Avancé por los estrechos caminos junto al mar, por encima de ramas y desechos marinos, hasta encontrarme con un árbol caído que bloqueaba el acceso a la carretera.

– No había salido al campo durante un huracán desde que era niño -dije.

– Esto no es un huracán, John -aclaró Beth.

– A mí me lo parece -respondí mientras conducía por el jardín de una casa para rodear el enorme árbol derribado por el viento.

– El viento debe alcanzar una velocidad de sesenta y cinco nudos para ser un huracán. Ahora es una tormenta tropical.

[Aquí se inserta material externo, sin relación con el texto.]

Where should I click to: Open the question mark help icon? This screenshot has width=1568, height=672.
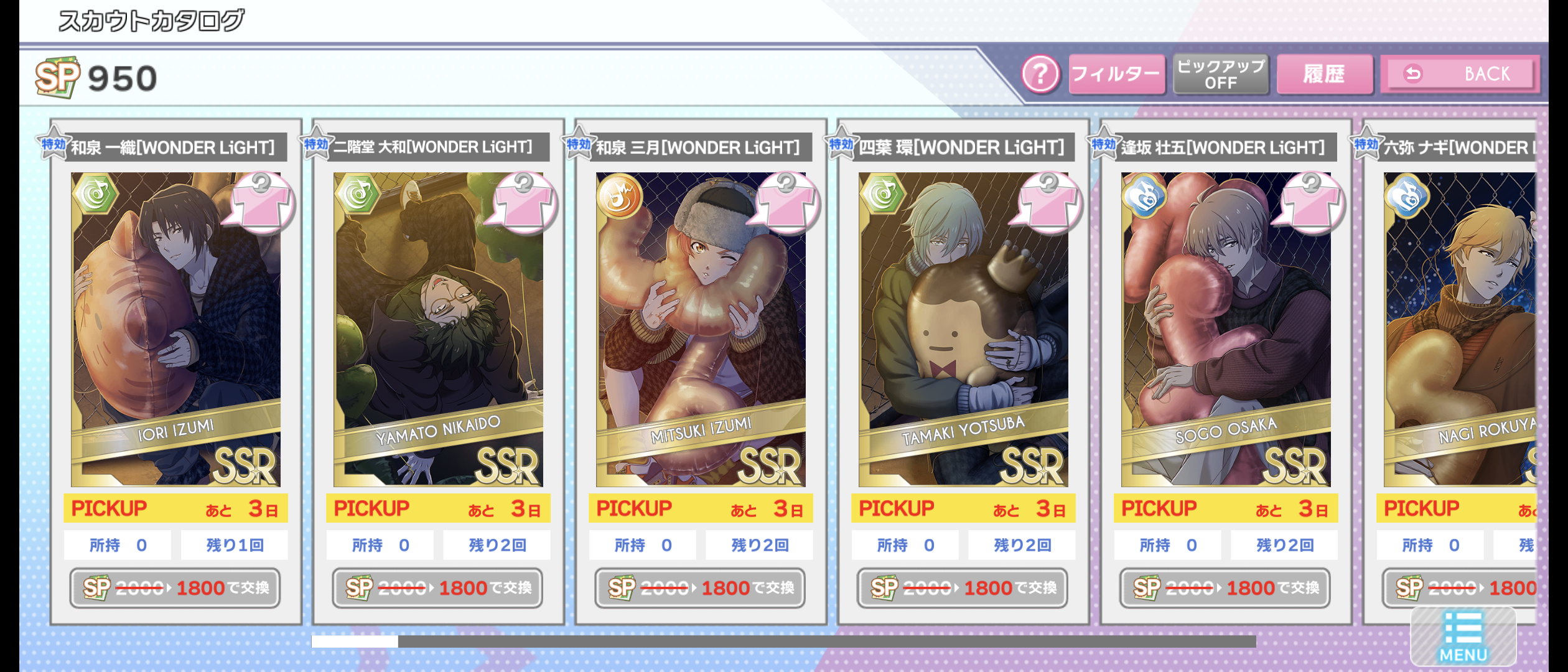1040,74
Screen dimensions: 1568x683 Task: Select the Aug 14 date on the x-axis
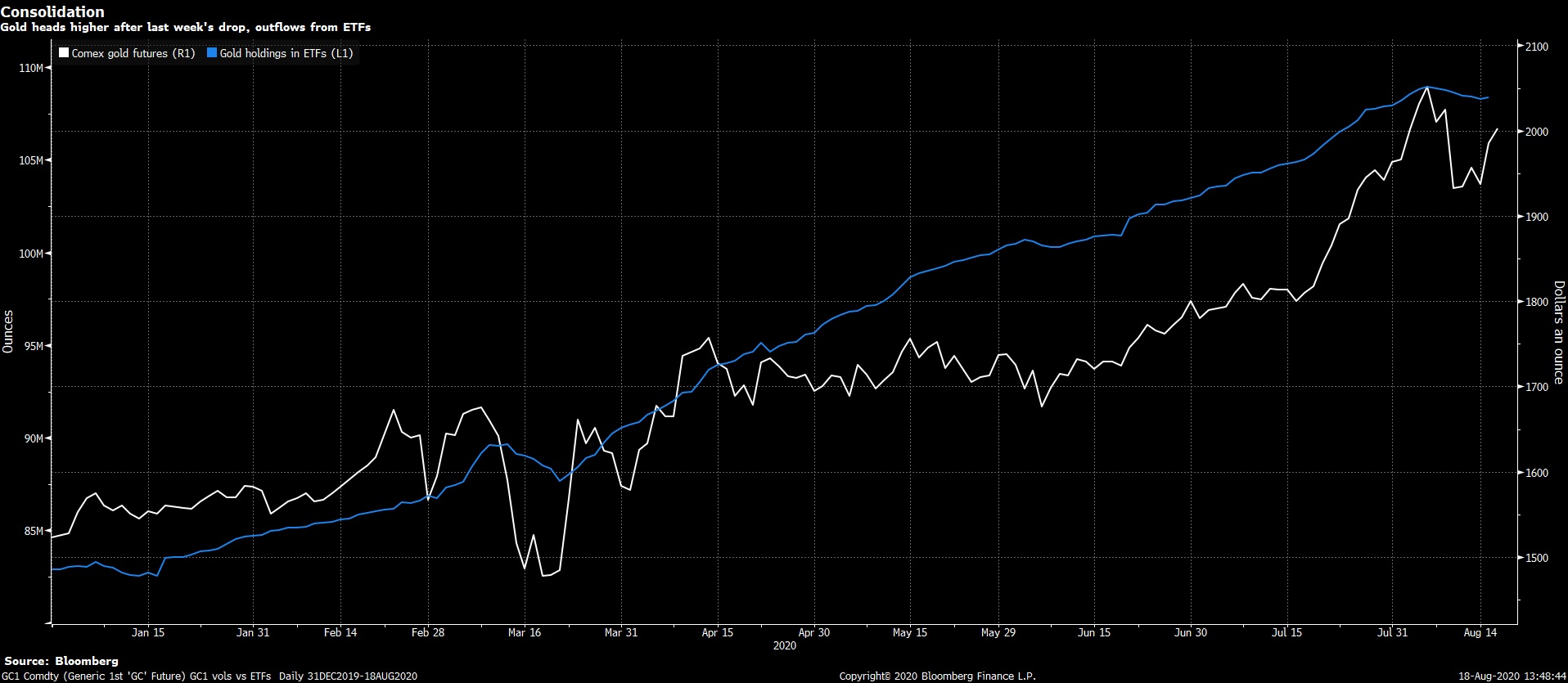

Beth conectó la radio y sintonizó una emisora de noticias permanentes, donde, como era de suponer, hablaban de Jasper. El locutor decía: «…se dirige hacia el noreste, con vientos de hasta sesenta nudos, que equivalen a unos ciento veinte kilómetros por hora para los acostumbrados a medidas terrestres. Avanza a unos veinticuatro kilómetros por hora y, si no cambia de rumbo, alcanzará la costa meridional de Long Island aproximadamente a las ocho de la tarde. Se ha advertido del peligro para la navegación de pequeños barcos en el océano y en el canal. Se aconseja a los viajeros que permanezcan en sus casas…» Apagué la radio.

– Alarmista.

– Mi casa está bastante lejos de la costa -dijo Beth-, tal vez quieras pasarte por allí más tarde. Se encuentra a menos de dos horas de Manhattan, en coche o en tren, y podrías marcharte cuando haya pasado lo peor de la tormenta.

– Gracias.

Circulamos un rato en silencio, hasta llegar por fin a la carretera principal, donde no había escombros pero estaba inundada. El tráfico era escaso y casi todos los negocios junto a la carretera estaban cerrados e incluso algunos tapiados. Vi un puesto de verduras derrumbado y un poste que, al caer, había arrastrado los cables eléctricos y telefónicos.

– No creo que esto sea bueno para las uvas -dije.

– Esto no es bueno para nada -respondió Beth.

No habían transcurrido todavía veinte minutos cuando entré en el aparcamiento de grava de los viñedos Tobin. No había ningún coche aparcado y vi un letrero que decía «Cerrado».

Cuando miré hacia la torre, comprobé que no se veía ninguna luz encendida por las ventanas, a pesar de que el cielo estaba casi negro.

A ambos lados del aparcamiento había viñedos y las cepas estacadas estaban recibiendo un duro castigo. Si la tormenta empeoraba, con toda probabilidad iba a arrasar la cosecha. Recordé la breve disertación de Tobin sobre la influencia moderadora del clima marítimo, siempre y cuando no azotara un huracán.